I see know, too late of course that Sony owners were warned not to update to Big Sur.


----------



## ronlane (Jan 29, 2021)

Try just connecting the memory card to the computer instead of the camera. The only time I connect a camera to the computer is for tethering.


----------



## RVT1K (Jan 29, 2021)

ronlane said:


> Try just connecting the memory card to the computer instead of the camera. The only time I connect a camera to the computer is for tethering.




Yup. I often do the same, I have a couple of devices that I can insert memory cards of various formats into and interface with my PC via a USB port. But I still connect my D4 directly because I don't have anything to read the XQD card yet.


----------



## Donde (Jan 30, 2021)

Ok thanks for the advise.
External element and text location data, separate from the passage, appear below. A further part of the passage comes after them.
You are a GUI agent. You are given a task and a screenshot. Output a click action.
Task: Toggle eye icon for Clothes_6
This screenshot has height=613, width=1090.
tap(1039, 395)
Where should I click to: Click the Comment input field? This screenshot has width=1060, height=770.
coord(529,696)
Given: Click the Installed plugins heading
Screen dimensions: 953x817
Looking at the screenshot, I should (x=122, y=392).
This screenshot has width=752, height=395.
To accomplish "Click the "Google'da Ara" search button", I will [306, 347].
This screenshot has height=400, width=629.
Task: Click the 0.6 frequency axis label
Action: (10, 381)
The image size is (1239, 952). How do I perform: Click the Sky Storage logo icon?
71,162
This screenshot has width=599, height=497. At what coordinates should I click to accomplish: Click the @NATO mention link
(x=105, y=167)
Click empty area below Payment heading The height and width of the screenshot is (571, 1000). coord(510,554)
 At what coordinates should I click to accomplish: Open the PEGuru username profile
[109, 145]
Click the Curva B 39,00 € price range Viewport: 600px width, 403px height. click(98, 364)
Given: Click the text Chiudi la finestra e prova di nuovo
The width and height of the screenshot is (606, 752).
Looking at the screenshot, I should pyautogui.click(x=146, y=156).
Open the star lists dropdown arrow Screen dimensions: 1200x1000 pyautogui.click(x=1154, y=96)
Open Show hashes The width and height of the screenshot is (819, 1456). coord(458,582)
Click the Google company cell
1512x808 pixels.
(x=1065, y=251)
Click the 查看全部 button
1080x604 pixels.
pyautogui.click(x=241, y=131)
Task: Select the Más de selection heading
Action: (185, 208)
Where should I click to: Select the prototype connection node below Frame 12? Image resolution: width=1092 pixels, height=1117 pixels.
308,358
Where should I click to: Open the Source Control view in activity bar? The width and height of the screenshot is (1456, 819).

Will give it a try.


----------



## otherprof (Jan 30, 2021)

Donde said:


> Ever since I updated my Mac to Big Sur I have had a problem downloading photos from my a6000. Sometimes they do but typically when I connect the camera to the computer with the "Picture" app opened the new images don't appear the first time. I have to eject "no name" and the other icon, shut off the camera then turn it on again. Some times it takes two or three tries to get the new images sent to the Mac. Or sometimes one or two will download but I have to try again for the rest to download. I don't think it is a physical connection issue because the same occurs with two different cords and there is no problem when downloading to a PC laptop, I don't recall having the problem with the older operating system. I also discovered Sony's Play Memories program can not be installed on the new system. Any idea about a solution?


I find the Uni card reader/ connector reliable, fast and much cheaper ( and better) than the one I bought at the Apple Store.  I like this so much I contacted the company to see what other items they made, but they told me they only made this!  It can take SD and micro SD cards. I just checked and it is on Amazon for $13.99.


----------



## Donde (Jan 31, 2021)

Looks good, thanks.


----------